Formation Mechanism and Cohesive Energy Analysis of Metal-coated Graphene Nanocomposites Using In-situ Co-reduction Method

Nanocomposite powders based on metal-coated graphene were synthesized using an in-situ co-reduction method in order to improve wettability and interfacial bonding between graphene and metal. Graphene oxide (GO) of 2~3 atomic layers was synthesized using the Hummer’s method with graphite as a raw material, and then dispersed into a dispersing agent solution mixed with N-Methyl pyrrolidone and deionized water to form a homogeneous GO suspension, which was finally added into electroless plating solutions for the reduction process. Copper-coated graphene (Cu@graphene) and nickel-coated graphene (Ni@graphene) were synthesized using this one-step and co-reduction method by mixing salt solutions containing metal ions and GOs into the plating solution. The copper ions or nickel ions were adsorbed and bonded onto the edges and surfaces of graphene, which was reduced from the GOs using a strong reducing agent of ascorbic acid or sodium borohydride. Crystalline copper particles with an average size of about 200 nm were formed on the surface of graphene, whereas amorphous or nanocrystalline nickel particles with an average size of 55 nm were formed on the surface of graphene.
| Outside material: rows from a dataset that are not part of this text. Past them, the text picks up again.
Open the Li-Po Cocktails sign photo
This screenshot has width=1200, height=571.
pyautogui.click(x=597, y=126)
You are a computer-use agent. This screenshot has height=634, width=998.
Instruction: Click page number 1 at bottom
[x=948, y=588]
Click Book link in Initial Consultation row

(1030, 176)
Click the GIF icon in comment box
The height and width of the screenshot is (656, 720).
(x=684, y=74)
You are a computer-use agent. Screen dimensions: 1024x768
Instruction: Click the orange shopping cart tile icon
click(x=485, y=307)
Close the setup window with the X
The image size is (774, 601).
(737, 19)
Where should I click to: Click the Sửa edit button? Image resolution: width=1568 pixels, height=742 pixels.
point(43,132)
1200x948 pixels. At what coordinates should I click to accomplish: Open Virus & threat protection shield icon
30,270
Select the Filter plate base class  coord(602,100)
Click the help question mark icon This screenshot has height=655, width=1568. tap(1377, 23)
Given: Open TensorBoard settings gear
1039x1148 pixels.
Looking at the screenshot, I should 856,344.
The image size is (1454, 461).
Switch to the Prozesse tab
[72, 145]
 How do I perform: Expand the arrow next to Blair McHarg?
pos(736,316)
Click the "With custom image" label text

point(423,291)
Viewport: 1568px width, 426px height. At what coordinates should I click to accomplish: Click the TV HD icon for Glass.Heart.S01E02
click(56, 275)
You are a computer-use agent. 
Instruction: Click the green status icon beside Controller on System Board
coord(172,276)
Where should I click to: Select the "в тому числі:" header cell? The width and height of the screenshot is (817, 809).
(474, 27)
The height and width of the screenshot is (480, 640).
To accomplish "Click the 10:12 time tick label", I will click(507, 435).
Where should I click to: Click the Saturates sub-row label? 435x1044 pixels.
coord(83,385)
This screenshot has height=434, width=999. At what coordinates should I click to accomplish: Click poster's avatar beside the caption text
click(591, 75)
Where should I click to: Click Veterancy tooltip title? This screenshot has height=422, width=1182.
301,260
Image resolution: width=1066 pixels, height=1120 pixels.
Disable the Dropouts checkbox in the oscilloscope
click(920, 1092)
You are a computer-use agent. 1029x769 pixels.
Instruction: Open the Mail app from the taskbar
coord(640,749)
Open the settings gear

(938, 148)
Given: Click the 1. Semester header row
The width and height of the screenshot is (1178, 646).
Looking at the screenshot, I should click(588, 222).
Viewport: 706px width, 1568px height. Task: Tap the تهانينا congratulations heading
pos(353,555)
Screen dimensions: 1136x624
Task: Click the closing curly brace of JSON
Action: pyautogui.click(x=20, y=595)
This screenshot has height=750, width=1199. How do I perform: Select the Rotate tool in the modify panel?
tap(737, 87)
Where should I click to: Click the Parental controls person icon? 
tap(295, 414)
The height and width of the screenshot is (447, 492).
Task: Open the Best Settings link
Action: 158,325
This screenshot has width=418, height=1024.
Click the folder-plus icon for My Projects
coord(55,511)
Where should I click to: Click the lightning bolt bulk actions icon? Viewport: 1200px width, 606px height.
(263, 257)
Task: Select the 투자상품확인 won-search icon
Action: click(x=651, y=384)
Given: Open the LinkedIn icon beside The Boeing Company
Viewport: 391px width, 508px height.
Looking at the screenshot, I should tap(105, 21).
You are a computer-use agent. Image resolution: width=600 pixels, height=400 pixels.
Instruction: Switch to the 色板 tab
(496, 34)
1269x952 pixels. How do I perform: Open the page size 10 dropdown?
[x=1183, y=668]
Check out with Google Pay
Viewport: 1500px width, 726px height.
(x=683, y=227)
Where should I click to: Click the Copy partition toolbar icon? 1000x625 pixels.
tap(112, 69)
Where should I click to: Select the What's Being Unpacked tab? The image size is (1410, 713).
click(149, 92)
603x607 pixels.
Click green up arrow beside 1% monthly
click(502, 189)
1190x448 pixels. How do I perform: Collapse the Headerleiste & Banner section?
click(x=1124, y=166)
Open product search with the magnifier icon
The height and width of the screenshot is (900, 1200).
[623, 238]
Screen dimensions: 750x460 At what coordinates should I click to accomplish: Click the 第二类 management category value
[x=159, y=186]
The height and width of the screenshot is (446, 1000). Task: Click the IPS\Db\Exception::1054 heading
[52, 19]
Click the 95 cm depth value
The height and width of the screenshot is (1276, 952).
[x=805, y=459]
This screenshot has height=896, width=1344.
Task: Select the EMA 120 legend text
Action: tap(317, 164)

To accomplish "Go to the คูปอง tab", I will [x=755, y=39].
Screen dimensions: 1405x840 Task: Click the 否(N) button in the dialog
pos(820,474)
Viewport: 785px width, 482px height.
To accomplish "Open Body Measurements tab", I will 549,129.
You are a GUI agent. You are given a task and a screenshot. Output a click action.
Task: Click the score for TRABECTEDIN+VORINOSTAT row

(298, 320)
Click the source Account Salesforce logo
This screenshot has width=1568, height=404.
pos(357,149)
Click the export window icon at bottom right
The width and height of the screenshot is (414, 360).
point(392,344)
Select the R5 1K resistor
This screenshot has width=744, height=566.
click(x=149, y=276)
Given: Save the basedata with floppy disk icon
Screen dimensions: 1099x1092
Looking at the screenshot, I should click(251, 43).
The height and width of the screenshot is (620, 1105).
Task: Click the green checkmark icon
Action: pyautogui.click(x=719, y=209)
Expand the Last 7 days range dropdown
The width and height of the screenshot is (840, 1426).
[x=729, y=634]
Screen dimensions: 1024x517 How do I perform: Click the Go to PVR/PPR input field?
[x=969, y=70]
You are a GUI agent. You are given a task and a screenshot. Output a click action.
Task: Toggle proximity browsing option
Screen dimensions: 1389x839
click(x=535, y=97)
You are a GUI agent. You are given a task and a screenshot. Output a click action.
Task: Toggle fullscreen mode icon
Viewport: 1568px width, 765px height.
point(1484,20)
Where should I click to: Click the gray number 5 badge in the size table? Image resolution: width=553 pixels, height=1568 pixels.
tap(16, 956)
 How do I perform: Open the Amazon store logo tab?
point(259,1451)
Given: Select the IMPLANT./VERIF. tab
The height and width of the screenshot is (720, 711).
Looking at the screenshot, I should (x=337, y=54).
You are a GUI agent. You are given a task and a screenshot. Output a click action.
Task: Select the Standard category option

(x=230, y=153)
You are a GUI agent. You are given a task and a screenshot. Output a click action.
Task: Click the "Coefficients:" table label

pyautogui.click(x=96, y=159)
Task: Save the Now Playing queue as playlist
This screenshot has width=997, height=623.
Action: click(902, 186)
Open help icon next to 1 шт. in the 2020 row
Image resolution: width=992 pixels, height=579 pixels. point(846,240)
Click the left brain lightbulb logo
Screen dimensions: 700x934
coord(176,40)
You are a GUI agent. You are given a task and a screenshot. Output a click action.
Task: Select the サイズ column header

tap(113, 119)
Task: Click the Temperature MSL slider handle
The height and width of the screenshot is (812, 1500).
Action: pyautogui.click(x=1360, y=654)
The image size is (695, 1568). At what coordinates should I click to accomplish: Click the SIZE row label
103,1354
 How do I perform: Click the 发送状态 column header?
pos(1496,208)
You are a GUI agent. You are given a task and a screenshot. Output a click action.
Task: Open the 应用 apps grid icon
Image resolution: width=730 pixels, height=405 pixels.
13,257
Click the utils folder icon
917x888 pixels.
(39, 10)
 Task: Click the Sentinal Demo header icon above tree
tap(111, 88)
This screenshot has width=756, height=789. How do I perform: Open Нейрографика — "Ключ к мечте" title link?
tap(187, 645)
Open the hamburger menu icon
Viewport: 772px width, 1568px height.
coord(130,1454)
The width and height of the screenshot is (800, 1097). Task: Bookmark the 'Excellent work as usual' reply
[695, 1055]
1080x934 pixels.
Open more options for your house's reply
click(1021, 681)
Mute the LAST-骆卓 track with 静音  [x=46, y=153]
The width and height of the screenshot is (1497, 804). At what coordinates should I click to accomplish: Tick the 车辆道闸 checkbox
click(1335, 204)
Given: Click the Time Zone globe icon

Distribution of these metal particles on the graphene is homogeneous and highly dispersed, which can effectively improve the sinterability of composite powders. Cohesive energy distribution between graphene and metal interface was analyzed using first-principle calculation method. Formation mechanism of metal coated graphene was identified to be that both the GO and metal ions were simultaneously reduced in the reducing agents, and thus a strong chemical bonding of graphene/metal was formed between the metal particles and graphene.